Gakin avait encaissé les coups avec ses deux haches de Mithril, un matériau d’une pureté rare et elles étaient encore intactes, au grand déplaisir du Ssyrim qui se tourna vers lui en lui éructant des insanités bien sentie sur ce qu’il pensait des Embrasés en général et de celui-ci en particulier.

– Je parle ta langue, grogna Gakin.

– Tu ne devineras jamais comment il l’a apprise, ajouta Kaya, saisissant la perche au bond.

– Des prisonniers torturés, peut-être ? lança Torek en se rapprochant, le visage à moitié dissimulé par son large écu frappé aux couleurs de son clan et de sa ville d’adoption.

– Non non, confidences sur l’oreiller ! sourit la combattante en faisant mine de se gausser du Ssyrim en s’adressant directement à lui. Il a bien connu ta mère !

Et leur ennemi soupira, d’un air las, secouant la tête. Il renifla de mépris, bombant légèrement le torse, exprimant par ce simple geste ce qu’il pensait de leur ruse et l’écart qu’il y avait entre un fils d’une noble lignée de sa race si parfaite et la racaille si fruste de pauvres Nains Embrasés des bas quartiers de la petite Cité assiégée de Platin.

– Vous pensiez sérieusement que ça allait marcher ? interrogea le Ssyrim en se délectant de sa supériorité.

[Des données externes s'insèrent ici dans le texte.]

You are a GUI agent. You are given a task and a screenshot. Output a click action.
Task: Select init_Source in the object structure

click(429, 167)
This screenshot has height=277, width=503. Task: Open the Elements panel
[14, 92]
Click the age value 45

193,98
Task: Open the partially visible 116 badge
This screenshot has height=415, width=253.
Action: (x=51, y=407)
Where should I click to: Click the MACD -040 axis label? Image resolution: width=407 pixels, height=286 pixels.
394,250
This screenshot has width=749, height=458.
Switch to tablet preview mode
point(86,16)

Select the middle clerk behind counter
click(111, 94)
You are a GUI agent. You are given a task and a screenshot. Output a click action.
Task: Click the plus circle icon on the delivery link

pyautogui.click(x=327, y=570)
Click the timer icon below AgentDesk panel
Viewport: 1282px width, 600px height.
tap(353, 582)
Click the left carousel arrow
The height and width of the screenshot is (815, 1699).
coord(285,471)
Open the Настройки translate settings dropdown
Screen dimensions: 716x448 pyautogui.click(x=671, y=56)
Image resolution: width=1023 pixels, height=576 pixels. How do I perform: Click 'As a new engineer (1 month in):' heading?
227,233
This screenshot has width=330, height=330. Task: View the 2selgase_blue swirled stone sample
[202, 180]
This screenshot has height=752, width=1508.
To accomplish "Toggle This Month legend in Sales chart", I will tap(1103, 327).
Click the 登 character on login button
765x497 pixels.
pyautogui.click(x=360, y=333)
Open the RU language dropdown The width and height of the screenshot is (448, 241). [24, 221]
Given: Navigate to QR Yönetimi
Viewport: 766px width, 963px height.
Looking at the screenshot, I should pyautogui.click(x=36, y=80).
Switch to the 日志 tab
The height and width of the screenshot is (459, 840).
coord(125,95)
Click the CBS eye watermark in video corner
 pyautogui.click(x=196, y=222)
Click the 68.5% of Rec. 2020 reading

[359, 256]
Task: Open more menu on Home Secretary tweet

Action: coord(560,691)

– Non, répondit Gakin imperturbable. J’ai déjà mangé un des tiens. Je me limiterais donc à ce genre de contact.

Le Ssyrim le fixa avec intensité, devinant dans les multiples couleurs de sa barbe, les restes des chevelures de certains de ses semblables. Par sa barbarie et par la haine qu’il inspira chez le Sorcelame, Gakin était devenu l’ennemi à abattre.

– Muzkhgrum ! hurla Joylina de l’arrière.

Bien dissimulée derrière Torek TêteDeFer, la jeune Sarnor, Prêtresse autant que combattante, avait pris le temps de préparer un sortilège efficace contre le bouclier magique du Ssyrim. Amplifiée en territoire nain, la magie de Joylina déferla sur les protections magiques qui volèrent en éclat, retombant en braises incandescentes tout autour de lui, comme s’il venait d’être frappé par un météore invisible. Surpris, le guerrier recula, contra en catastrophe un nouveau carreau de Wakend qui visait sa tête avant de trouver, au beau milieu de ses défenses, les haches de Gakin et l’épée de Kaya.

Il encaissa cinq blessures terribles avant de s’effondrer et de lancer une ou deux dernière malédictions que Kaya troubla d’un magnifique coup de pied en plein visage, lui brisant quelques dents et une belle partie de la mâchoire.

Torek approcha, lui saisit la chevelure et lui trancha la tête proprement avec un air satisfait.

– Tu veux garder une mèche ? interrogea Torek en direction de Gakin, dont les us et coutumes sauvages fleurissant sa barbe étaient connues de tous et, souvent, fort appréciées.

– C’est Joylina qui nous a ouvert la porte et c’est Kaya qui lui a porté le coup mortel. Je n’ai aucun droit sur son cadavre.

– Des éclaireurs, prévint Wakend en sortant un petit nécessaire cartographique des poches du premier Ssyrim vaincu.

– Alors la guerre est de retour sur notre sol, soupira Kaya.

– Ce sera court et violent, cette fois-ci, confirma Torek en achevant de dépouiller sa victime. Allons prévenir nos généraux.

– Je fais une petite reconnaissance avant, au cas où ils auraient installé un campement à proximité, lança Gakin en poursuivant sa route. Je vous rejoins à Platin.

– Je t’accompagne, rit Joylina. N’oublie pas que je suis celle qui « ouvre les portes » !

Torek et Kaya s’amusèrent de voir ce rude solitaire de ChanteHache ainsi collé aux basques par une jeune bavarde qui savait de plus en plus se rendre indispensable. Avec une jeunesse aussi dynamique, la guerre pouvait venir, elle serait bien reçue !

S’en retournant joyeusement à Platin, ils ne virent pas la belle petite Sarnor s’agripper au bras de son guerrier pas plus qu’ils n’entendirent la petite voix qui glissa en chuchotant :

– Je te promets de t’ouvrir toutes les portes que tu souhaiteras…

Et les rires étouffés résonnèrent dans l’obscurité.